Stored records —
#####
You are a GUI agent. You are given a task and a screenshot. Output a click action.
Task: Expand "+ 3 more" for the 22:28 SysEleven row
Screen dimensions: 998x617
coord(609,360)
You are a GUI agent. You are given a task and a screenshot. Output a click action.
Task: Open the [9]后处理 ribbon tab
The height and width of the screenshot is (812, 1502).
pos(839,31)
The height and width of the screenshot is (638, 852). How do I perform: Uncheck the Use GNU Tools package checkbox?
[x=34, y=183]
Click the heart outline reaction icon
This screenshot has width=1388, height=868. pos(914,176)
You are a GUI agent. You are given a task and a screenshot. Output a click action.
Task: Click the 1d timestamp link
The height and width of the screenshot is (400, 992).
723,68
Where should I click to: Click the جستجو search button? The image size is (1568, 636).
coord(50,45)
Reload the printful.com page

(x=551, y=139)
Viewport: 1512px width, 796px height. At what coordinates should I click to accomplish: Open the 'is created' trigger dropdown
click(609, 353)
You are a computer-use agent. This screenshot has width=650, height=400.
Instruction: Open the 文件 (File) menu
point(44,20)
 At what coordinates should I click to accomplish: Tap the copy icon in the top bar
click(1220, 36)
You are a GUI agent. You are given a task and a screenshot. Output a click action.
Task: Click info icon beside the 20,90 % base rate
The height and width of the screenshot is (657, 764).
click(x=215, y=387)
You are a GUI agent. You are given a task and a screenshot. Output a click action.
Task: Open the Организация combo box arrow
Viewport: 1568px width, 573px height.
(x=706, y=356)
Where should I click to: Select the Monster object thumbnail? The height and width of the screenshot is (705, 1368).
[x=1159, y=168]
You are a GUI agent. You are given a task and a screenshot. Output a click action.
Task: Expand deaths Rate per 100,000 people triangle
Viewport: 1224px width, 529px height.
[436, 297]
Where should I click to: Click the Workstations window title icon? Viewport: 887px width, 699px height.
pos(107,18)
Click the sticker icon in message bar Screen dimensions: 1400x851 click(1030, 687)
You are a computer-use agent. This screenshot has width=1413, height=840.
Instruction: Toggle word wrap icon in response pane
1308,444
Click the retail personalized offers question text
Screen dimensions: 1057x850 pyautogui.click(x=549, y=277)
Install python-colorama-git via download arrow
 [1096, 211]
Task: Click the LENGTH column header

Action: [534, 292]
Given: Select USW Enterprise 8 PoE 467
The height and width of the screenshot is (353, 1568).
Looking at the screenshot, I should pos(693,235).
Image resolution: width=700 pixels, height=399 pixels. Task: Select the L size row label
#####
WHAT IS BEING ASKED —
Restate every record above, exactly, in full.

ANSWER AREA —
You are a GUI agent. You are given a task and a screenshot. Output a click action.
Task: Expand "+ 3 more" for the 22:28 SysEleven row
Screen dimensions: 998x617
coord(609,360)
You are a GUI agent. You are given a task and a screenshot. Output a click action.
Task: Open the [9]后处理 ribbon tab
The height and width of the screenshot is (812, 1502).
pos(839,31)
The height and width of the screenshot is (638, 852). How do I perform: Uncheck the Use GNU Tools package checkbox?
[x=34, y=183]
Click the heart outline reaction icon
This screenshot has width=1388, height=868. pos(914,176)
You are a GUI agent. You are given a task and a screenshot. Output a click action.
Task: Click the 1d timestamp link
The height and width of the screenshot is (400, 992).
723,68
Where should I click to: Click the جستجو search button? The image size is (1568, 636).
coord(50,45)
Reload the printful.com page

(x=551, y=139)
Viewport: 1512px width, 796px height. At what coordinates should I click to accomplish: Open the 'is created' trigger dropdown
click(609, 353)
You are a computer-use agent. This screenshot has width=650, height=400.
Instruction: Open the 文件 (File) menu
point(44,20)
 At what coordinates should I click to accomplish: Tap the copy icon in the top bar
click(1220, 36)
You are a GUI agent. You are given a task and a screenshot. Output a click action.
Task: Click info icon beside the 20,90 % base rate
The height and width of the screenshot is (657, 764).
click(x=215, y=387)
You are a GUI agent. You are given a task and a screenshot. Output a click action.
Task: Open the Организация combo box arrow
Viewport: 1568px width, 573px height.
(x=706, y=356)
Where should I click to: Select the Monster object thumbnail? The height and width of the screenshot is (705, 1368).
[x=1159, y=168]
You are a GUI agent. You are given a task and a screenshot. Output a click action.
Task: Expand deaths Rate per 100,000 people triangle
Viewport: 1224px width, 529px height.
[436, 297]
Where should I click to: Click the Workstations window title icon? Viewport: 887px width, 699px height.
pos(107,18)
Click the sticker icon in message bar Screen dimensions: 1400x851 click(1030, 687)
You are a computer-use agent. This screenshot has width=1413, height=840.
Instruction: Toggle word wrap icon in response pane
1308,444
Click the retail personalized offers question text
Screen dimensions: 1057x850 pyautogui.click(x=549, y=277)
Install python-colorama-git via download arrow
 [1096, 211]
Task: Click the LENGTH column header

Action: [534, 292]
Given: Select USW Enterprise 8 PoE 467
The height and width of the screenshot is (353, 1568).
Looking at the screenshot, I should pos(693,235).
Image resolution: width=700 pixels, height=399 pixels. Task: Select the L size row label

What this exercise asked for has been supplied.